According to the IOM, at least 207 migrants have been reported missing or dead on the route between 2014 and 2022, including 41 deaths in 2022 alone. The Guardian was told by other migrants of at least six Chinese deaths in 2022, but was unable to confirm them. IOM says it has not identified any Chinese nationals who died in the Darién jungle last year, but it does not rule out the possibility.
The mass migration has drastically altered Necoclí itself, overwhelming its health system and other services. Locals do what they can to adapt, with many businesses now catering to the migrants. Less than 100 metres from the pier where migrants line up for boats to the Darien crossing, there is now a well-visited Chinese restaurant.

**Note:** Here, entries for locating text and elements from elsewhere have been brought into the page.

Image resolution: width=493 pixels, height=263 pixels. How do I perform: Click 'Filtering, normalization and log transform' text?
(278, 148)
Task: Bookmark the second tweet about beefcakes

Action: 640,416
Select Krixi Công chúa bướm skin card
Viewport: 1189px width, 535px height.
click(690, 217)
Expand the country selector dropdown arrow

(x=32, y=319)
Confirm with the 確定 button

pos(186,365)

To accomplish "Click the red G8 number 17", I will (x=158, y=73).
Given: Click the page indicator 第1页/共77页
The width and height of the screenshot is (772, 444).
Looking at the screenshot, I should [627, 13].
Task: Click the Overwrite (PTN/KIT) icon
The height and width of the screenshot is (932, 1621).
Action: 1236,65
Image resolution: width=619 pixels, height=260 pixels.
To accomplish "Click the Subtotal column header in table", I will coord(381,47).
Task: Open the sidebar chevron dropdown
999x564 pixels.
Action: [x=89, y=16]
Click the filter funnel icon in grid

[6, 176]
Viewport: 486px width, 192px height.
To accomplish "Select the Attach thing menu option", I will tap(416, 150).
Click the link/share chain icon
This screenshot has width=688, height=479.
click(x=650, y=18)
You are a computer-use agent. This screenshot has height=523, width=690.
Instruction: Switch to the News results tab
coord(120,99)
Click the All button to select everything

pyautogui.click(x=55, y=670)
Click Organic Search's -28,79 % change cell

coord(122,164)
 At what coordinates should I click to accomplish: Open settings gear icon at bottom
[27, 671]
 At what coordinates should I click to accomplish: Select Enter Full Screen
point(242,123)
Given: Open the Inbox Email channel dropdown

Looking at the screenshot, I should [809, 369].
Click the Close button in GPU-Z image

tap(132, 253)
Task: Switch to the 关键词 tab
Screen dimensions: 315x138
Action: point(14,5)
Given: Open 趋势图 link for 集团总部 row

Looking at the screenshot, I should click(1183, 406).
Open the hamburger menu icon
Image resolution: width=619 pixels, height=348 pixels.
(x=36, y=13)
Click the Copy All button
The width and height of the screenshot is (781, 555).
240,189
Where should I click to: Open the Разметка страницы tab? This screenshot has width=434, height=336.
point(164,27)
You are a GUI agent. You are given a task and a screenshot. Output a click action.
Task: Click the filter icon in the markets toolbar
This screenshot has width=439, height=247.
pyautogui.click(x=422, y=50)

Freddy Marín, director of a major ferry company in Necoclí, told Taiwanese media outlet the Reporter late last year that 80% of his business has been selling boat tickets to migrants since last year. “We have earned more money from migrants than from tourists.” Marín emphasised that local authorities permit the company to help transport migrants.
Liang Zixuan, a Chinese immigration agent based in Tokyo,has noticed an increase in interest in reaching the US and believes plenty of Chinese migrants will still attempt the dangerous trek in the coming months. “For those who saw the government’s real face, they will leave regardless.”
Even though the Chinese government has now reopened the borders and relaxed restrictions, Xu is happy with his decision to leave. He points to the rash of suicides and family separations under zero-Covid, which were ignored by a state media only talking of a “tremendous victory”.
“They would do anything to disregard ordinary people’s pain,” he says. “I don’t know much about the US, but at least it’d be better than living in China … We’re like animals. We migrate to a warmer place, instead of staying in a cold place. We don’t want to be frozen to death.”